ФРАГМЕНТ ДЛЯ ЧТЕНИЯ >>
+-------+

В центральных газетах, как вести с посевной или уборочной, публиковались сводки поступления в киносеть новых копий картины. Районные газеты печатали маршруты их продвижения по городам и селам. Паломничеству на фильм, казалось, не будет конца. Только за первый год его просмотрело свыше 30 миллионов зрителей – цифра по тем временам небывалая.

Еще более ошеломляющим оказалось то, что последовало за первым знакомством зрителей с «Чапаевым». По всей стране прокатилась волна его общественных обсуждений. Взволнованные отклики на фильм заполнили полосы центральных и местных газет, заводских многотиражек. В этой лавине изъявлений человеческих чувств поражает редкостное единодушие. Фильм горячо приняли и ветераны Гражданской войны, и молодежь. Под восторженными письмами о нем – подписи людей самых различных занятий и уровней культуры – от шахтеров, колхозников, красноармейцев, школьников до академиков, писателей, полководцев, мастеров искусств.

«Чапаев» стал «фильмом для всех». И уж конечно, первым произведением нашего кино, вызвавшим такой сильный, единодушный, буквально всенародный отклик...».

+-------+

ЧТО НУЖНО СДЕЛАТЬ >>
• A. Сколько зрителей, согласно фрагменту о «Чапаеве», посмотрели фильм за первый год?
• B. Соответствуют ли фрагменту о «Чапаеве» следующие утверждения? (i) Районные газеты печатали маршруты продвижения копий фильма по городам и селам. (ii) Фильм горячо приняли только ветераны Гражданской войны. (iii) Отклики зрителей на фильм были противоречивыми.
• C. Перепишите дословно отрывок из фрагмента о «Чапаеве», начиная со слов «В центральных газетах, как» и заканчивая словами «тем временам небывалая.».

ИСХОДНЫЕ МАТЕРИАЛЫ >>

+-------+

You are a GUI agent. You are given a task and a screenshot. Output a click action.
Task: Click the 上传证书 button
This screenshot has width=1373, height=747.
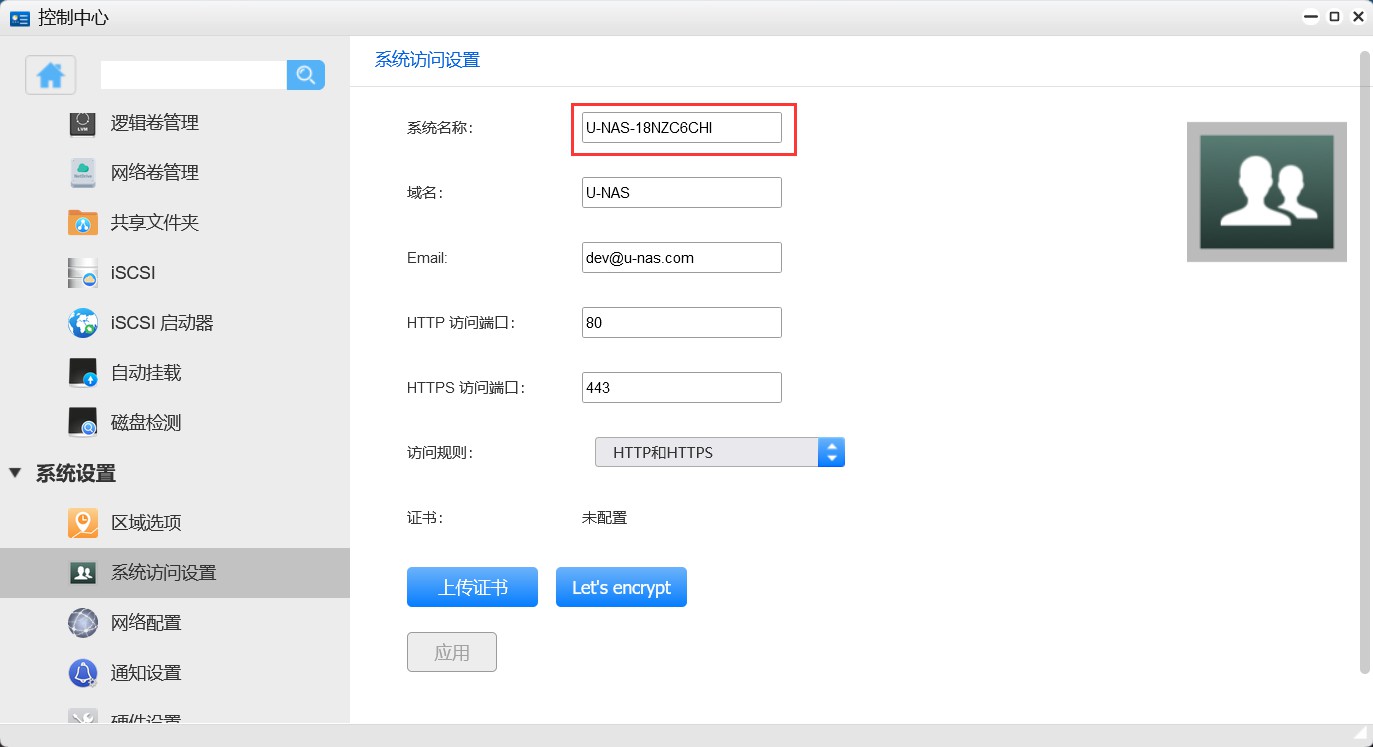click(472, 587)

+-------+

ОТВЕТЫ НИЖЕ >>
• A. Свыше 30 миллионов зрителей.

• B.
(i) Да: «Районные газеты печатали маршруты их продвижения по городам и селам».
(ii) Нет: «Фильм горячо приняли и ветераны Гражданской войны, и молодежь».
(iii) Нет: «В этой лавине изъявлений человеческих чувств поражает редкостное единодушие».

• C.
В центральных газетах, как вести с посевной или уборочной, публиковались сводки поступления в киносеть новых копий картины. Районные газеты печатали маршруты их продвижения по городам и селам. Паломничеству на фильм, казалось, не будет конца. Только за первый год его просмотрело свыше 30 миллионов зрителей – цифра по тем временам небывалая.